* TASK OBJECTIVE
Return the lines from the line with "You are a GUI" to the line with "click(x=577, y=675)" without any changes. Leave the pictures out of your answer.

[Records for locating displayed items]
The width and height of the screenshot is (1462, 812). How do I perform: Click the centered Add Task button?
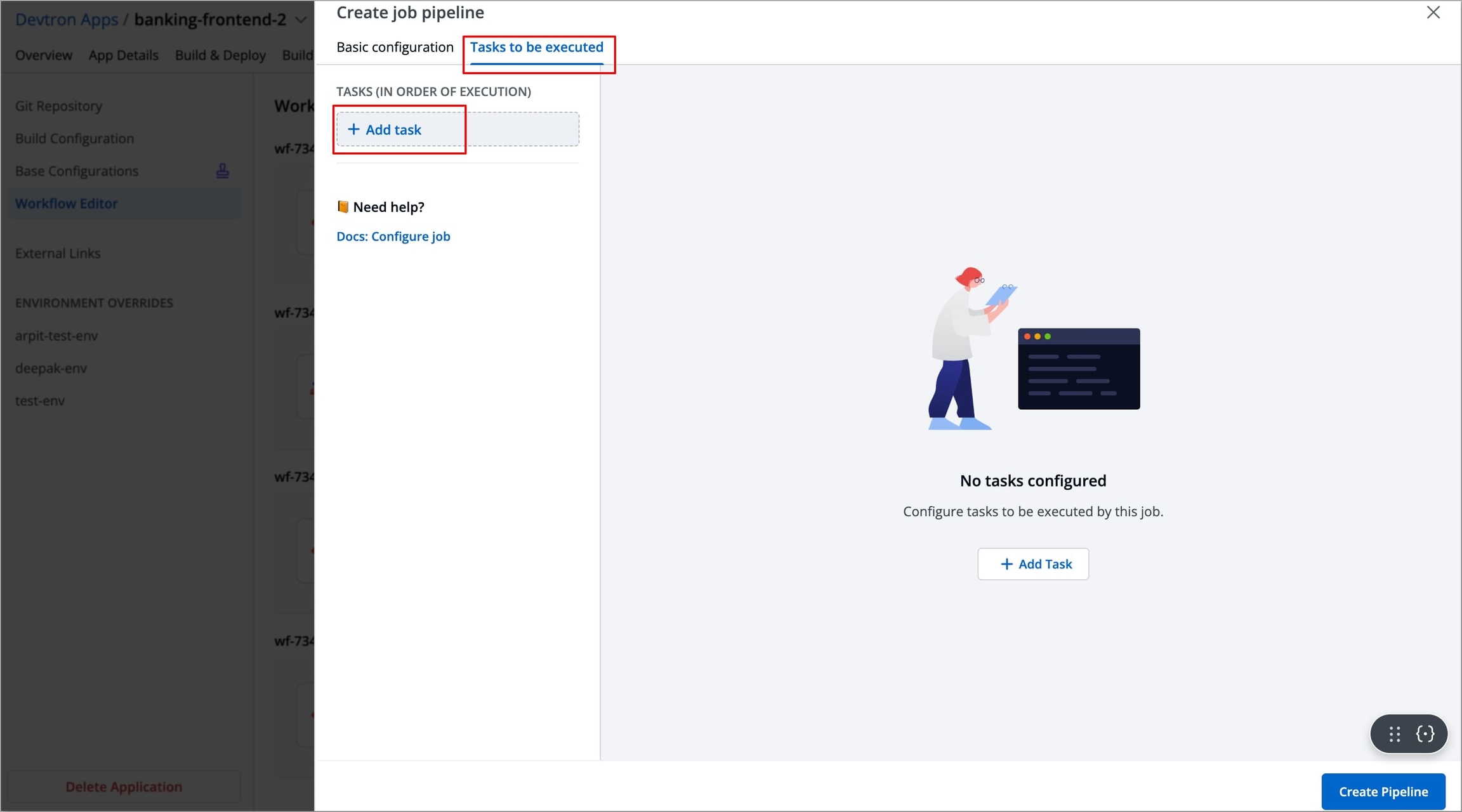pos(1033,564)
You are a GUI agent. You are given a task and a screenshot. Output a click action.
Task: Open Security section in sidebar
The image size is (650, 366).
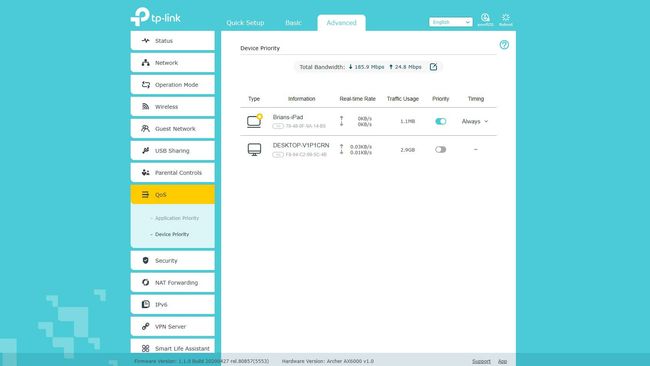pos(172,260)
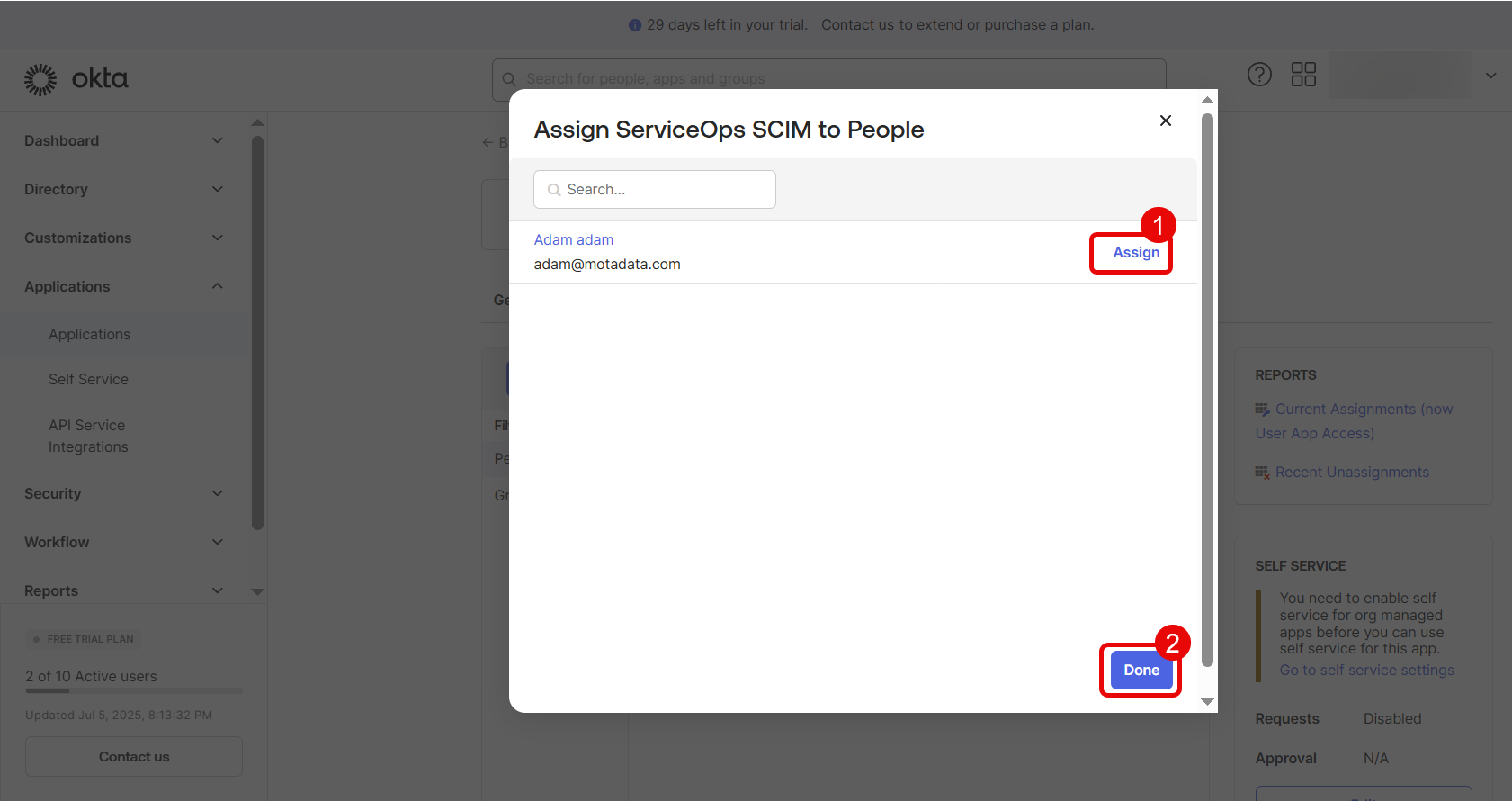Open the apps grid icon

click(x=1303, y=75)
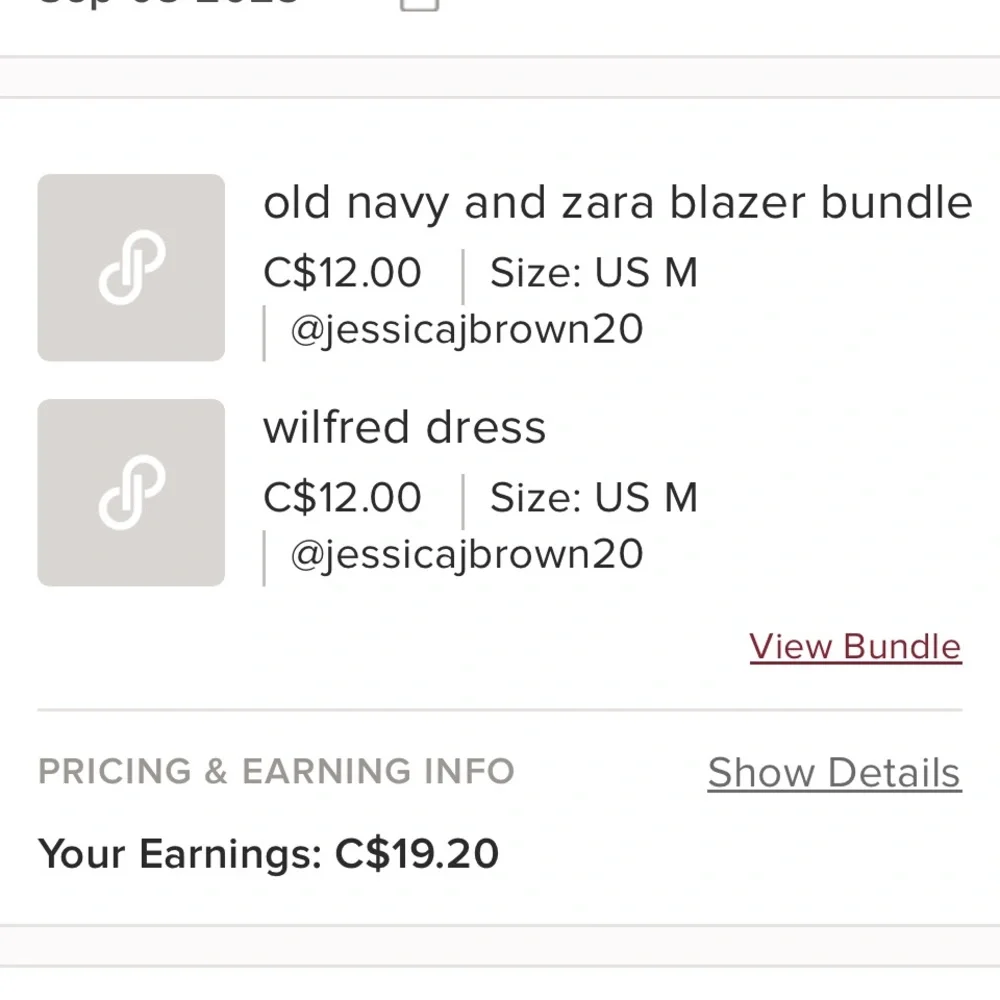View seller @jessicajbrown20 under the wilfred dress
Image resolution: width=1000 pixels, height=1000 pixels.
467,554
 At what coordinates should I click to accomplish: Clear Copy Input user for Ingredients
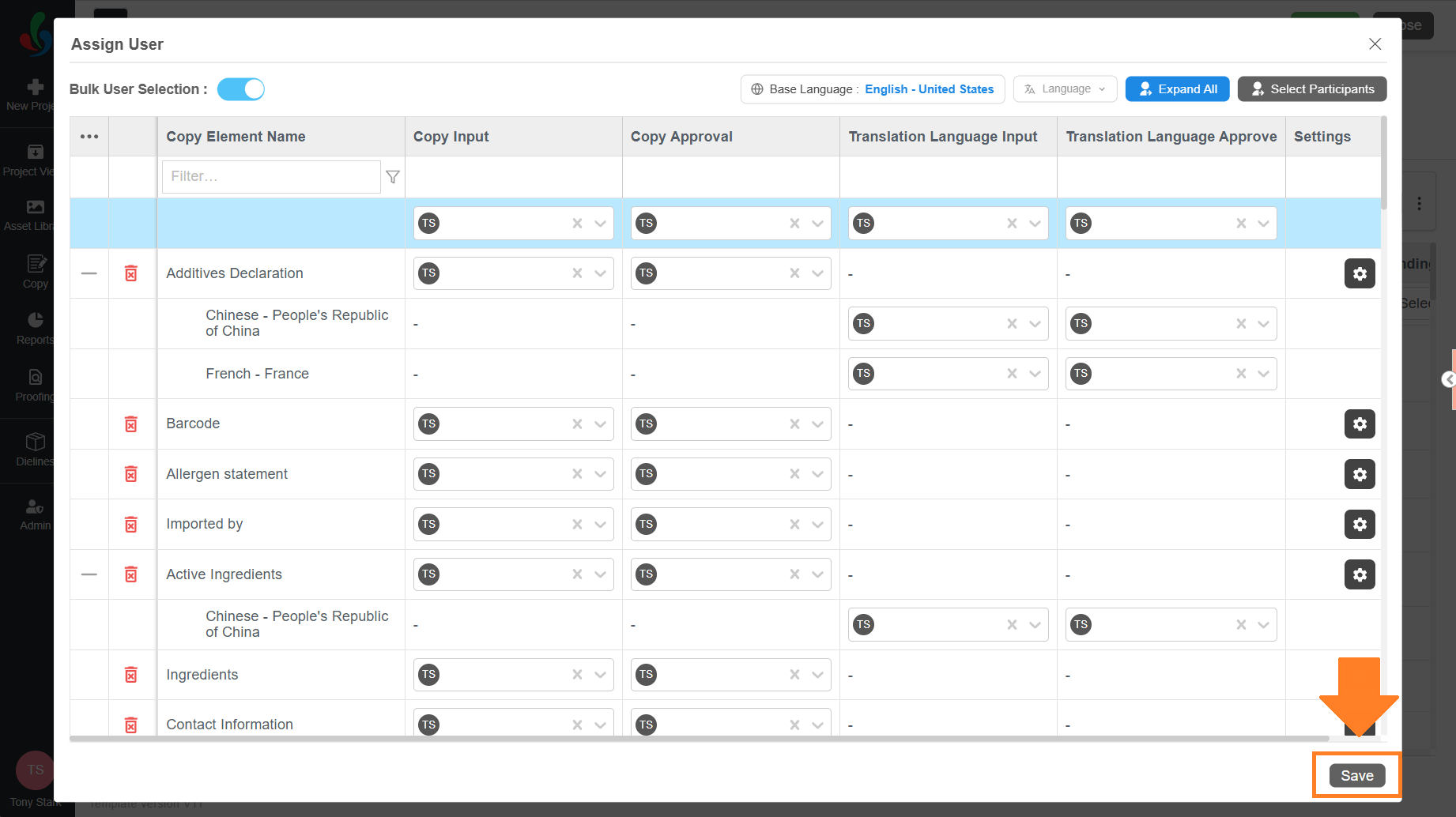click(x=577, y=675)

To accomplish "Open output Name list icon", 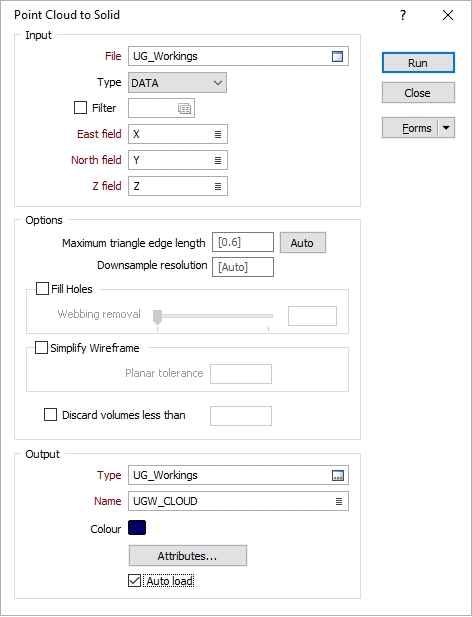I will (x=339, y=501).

* SOLUTION TO THE EXERCISE
You are a GUI agent. You are given a task and a screenshot. Output a click action.
Task: Open Security section in sidebar
The image size is (650, 366).
pos(172,260)
Open the apps grid icon

click(x=1303, y=75)
View seller @jessicajbrown20 under the wilfred dress
Image resolution: width=1000 pixels, height=1000 pixels.
467,554
 At what coordinates should I click to accomplish: Clear Copy Input user for Ingredients
click(x=577, y=675)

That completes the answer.